Heavy Haul Rail
- Industry: Freight transport
- Predecessor: Freightliner Heavy Haul
- Founded: 29 January 2026; 7 months ago
- Headquarters: Birmingham, England
- Key people: Tim Shoveller (Chairman) Dave Penney (CEO)
- Parent: Brookfield GIC
- Website: www.heavyhaulrail.co.uk

= Heavy Haul Rail =

Rail freight transport company

Heavy Haul Rail is a British rail freight transport company that was spun off from Freightliner in January 2026. It is owned by Brookfield and GIC.

==History==
Freightliner was founded in 1969 pursuant to the Transport Act 1968 to focus on the movement of intermodal containers by rail. It was owned by the British Rail Board and National Freight Corporation. In 1977 full ownership was vested in the British Rail Board.

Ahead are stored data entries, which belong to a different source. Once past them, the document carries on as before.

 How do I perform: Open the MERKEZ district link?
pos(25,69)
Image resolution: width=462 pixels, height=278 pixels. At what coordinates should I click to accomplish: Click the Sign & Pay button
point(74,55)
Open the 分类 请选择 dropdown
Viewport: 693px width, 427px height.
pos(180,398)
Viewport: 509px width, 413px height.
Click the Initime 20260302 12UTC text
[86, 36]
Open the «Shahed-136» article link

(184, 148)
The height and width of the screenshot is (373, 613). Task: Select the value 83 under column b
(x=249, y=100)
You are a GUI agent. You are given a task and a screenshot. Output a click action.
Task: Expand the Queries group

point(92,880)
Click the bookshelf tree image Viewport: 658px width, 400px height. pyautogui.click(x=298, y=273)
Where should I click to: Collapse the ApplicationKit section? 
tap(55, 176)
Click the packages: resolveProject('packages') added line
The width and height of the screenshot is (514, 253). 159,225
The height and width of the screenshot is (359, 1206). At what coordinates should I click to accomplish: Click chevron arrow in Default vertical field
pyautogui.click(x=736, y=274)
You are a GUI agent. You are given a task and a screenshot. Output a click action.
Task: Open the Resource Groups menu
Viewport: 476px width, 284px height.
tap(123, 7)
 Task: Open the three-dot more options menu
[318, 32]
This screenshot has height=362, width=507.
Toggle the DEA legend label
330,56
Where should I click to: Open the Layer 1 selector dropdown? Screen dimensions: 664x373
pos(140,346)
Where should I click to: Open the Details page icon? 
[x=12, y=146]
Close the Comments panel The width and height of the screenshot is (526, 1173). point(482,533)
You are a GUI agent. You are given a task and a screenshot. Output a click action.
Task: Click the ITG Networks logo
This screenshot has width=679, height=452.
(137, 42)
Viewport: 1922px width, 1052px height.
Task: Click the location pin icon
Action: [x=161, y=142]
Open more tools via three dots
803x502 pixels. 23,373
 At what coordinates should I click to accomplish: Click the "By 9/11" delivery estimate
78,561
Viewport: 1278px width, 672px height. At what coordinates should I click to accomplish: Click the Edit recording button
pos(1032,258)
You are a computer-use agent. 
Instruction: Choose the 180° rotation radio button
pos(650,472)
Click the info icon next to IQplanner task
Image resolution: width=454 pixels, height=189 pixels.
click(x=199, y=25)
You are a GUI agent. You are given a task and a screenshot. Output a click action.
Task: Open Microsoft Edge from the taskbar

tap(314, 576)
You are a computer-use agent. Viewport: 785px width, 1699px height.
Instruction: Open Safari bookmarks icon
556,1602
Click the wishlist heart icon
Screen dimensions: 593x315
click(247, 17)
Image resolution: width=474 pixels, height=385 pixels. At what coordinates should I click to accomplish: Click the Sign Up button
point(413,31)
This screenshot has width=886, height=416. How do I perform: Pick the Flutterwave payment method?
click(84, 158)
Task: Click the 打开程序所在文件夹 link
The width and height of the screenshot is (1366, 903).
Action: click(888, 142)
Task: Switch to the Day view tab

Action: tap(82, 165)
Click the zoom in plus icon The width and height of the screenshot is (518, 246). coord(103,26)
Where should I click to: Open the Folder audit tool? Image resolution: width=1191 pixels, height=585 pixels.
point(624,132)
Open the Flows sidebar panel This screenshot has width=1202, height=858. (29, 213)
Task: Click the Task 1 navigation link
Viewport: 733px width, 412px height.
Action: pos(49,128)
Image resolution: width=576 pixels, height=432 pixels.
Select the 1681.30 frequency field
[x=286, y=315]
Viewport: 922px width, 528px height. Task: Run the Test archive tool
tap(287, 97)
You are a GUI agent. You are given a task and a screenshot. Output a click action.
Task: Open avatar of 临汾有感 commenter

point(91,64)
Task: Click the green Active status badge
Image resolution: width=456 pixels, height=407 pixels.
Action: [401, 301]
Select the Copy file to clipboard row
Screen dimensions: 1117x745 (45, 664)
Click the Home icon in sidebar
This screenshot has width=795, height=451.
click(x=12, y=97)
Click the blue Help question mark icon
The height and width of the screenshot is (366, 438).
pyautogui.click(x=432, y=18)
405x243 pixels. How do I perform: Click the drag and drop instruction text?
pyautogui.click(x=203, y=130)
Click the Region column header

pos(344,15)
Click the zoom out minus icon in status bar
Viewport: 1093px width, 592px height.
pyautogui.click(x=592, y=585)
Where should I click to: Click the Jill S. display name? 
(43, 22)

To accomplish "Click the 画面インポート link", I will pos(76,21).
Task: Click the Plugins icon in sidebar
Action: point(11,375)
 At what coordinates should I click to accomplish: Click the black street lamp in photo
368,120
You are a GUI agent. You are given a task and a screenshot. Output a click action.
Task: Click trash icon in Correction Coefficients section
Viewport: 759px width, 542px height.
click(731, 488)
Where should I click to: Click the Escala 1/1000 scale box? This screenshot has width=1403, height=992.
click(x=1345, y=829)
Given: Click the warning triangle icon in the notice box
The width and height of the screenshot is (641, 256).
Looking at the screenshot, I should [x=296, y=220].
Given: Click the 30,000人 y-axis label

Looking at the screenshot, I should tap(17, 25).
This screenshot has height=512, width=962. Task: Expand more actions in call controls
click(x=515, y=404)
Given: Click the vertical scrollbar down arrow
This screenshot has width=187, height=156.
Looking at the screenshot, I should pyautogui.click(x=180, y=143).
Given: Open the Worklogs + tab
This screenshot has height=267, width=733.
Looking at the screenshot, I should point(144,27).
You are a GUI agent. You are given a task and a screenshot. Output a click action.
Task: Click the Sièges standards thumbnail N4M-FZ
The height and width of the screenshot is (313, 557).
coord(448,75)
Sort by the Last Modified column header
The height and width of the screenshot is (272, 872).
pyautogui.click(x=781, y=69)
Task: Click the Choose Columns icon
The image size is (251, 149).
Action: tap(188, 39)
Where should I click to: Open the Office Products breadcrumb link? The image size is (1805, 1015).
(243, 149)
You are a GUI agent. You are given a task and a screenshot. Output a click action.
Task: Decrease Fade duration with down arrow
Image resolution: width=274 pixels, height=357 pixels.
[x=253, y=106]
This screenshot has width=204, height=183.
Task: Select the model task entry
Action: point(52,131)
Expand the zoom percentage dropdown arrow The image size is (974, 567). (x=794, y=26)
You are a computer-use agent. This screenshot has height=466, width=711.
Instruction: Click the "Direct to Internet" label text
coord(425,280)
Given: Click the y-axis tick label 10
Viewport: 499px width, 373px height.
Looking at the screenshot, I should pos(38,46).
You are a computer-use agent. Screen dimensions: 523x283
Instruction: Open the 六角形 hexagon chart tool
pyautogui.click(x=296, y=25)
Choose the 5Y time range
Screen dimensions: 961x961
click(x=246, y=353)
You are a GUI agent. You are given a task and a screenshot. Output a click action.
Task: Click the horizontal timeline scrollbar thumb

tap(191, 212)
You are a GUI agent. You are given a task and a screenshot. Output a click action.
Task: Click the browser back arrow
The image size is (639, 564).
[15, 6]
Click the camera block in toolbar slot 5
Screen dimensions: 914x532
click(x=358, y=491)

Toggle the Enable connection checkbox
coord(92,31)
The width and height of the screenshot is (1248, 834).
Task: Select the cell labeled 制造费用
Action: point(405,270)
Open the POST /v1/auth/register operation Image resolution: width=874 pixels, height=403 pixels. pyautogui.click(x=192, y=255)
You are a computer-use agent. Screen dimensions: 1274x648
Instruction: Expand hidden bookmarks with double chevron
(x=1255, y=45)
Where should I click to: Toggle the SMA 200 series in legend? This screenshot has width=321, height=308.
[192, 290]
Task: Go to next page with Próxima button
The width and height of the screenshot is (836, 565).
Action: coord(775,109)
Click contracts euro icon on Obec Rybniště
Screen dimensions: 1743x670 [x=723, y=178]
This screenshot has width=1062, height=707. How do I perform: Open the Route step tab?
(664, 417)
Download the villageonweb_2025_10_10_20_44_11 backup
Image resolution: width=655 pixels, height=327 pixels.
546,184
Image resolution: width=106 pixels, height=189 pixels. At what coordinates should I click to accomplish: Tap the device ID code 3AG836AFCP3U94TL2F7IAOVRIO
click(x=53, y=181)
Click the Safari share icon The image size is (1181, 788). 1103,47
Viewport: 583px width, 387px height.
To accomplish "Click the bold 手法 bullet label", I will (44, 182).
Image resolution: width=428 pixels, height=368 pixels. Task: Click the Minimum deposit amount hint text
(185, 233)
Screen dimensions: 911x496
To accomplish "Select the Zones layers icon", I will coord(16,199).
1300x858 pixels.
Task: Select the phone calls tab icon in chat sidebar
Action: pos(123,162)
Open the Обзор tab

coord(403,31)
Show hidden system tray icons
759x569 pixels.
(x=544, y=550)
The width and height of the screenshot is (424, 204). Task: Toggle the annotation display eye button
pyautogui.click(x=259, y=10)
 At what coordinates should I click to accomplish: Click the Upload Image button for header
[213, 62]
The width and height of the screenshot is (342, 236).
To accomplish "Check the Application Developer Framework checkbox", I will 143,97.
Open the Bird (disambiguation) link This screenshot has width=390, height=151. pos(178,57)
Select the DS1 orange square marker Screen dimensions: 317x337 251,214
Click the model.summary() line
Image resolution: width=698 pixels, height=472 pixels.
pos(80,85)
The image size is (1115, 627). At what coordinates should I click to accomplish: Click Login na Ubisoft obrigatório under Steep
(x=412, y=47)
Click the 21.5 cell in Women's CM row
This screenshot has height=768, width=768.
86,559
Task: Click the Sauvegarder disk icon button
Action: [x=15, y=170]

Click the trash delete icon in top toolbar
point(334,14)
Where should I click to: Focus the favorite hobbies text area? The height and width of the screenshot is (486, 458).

In May 1996 as part of the privatisation of British Rail, Freightliner was sold in a management buyout. In December 1999, Freightliner diversified into the heavy haulage market to compete with EWS.

Freightliner announced in September 2025 that it had agreed to terms to sell its UK intermodal container business to CMA CGM. The sale was completed on 29 January 2026. As the sale included use of the Freightliner brand, the residual business was rebranded 'Heavy Haul Rail'.

==Operations==
At the time of separation from the Freightliner operation in January, Heavy Haul Rail was running around 250 trains each week and serving around 100 locations. It operated ten depots and yards:
- Barrow Hill
- Basford Hall, Crewe
- Doncaster (jointly with Freightliner)
- Earles Sidings, Derbyshire
- Fairwater, Taunton
- Guide Bridge Vehicle Maintenance Facility, Manchester
- Hunslet, Leeds
- Midland Road, Leeds
- Stoke Gifford, near Bristol
- York Yard South

==Fleet==
Heavy Haul Rail commenced operations with 95 locomotives; 14 class 59s, 62 class 66s and 19 class 70s.

Class: Image; Type; Built; Wheel arr.; In traffic; Numbers; Notes
59: Diesel locomotive; 1985-1995; Co-Co; 4; 59001, 59002, 59004, 59005; Acquired from Mendip Rail in 2019.
4: 59101 59102, 59103, 59104
6: 59201, 59202, 59203, 59204, 59205, 59206; Acquired from DB Cargo UK in 2019.^{[citation needed]}
66: 1999-2008; 7; 66413, 66414, 66415, 66416, 66418, 66419, 66420; Acquired from Direct Rail Services in 2011.^{[citation needed]}
29: 66507, 66520, 66522, 66534, 66536, 66537, 66545, 66546, 66547, 66548, 66550, 66555, 66556, 66557, 66558, 66559, 66560, 66561, 66562, 66563, 66564, 66565, 66566, 66585, 66587, 66588, 66589, 66590, 66594
19: 66601, 66602, 66603, 66604, 66605, 66606, 66607, 66610, 66613, 66614, 66615, 66616, 66617, 66618, 66619, 66620, 66621, 66622, 66623
4: 66951, 66952 66953, 66957
70: 2009-2011; 19; 70001, 70002, 70003, 70004, 70005, 70006, 70007, 70008, 70009, 70010, 70011, 70013, 70014, 70015, 70016, 70017, 70018, 70019, 70020; 70012 dropped while being unloaded at Newport; returned to manufacturers and is used as a test bed.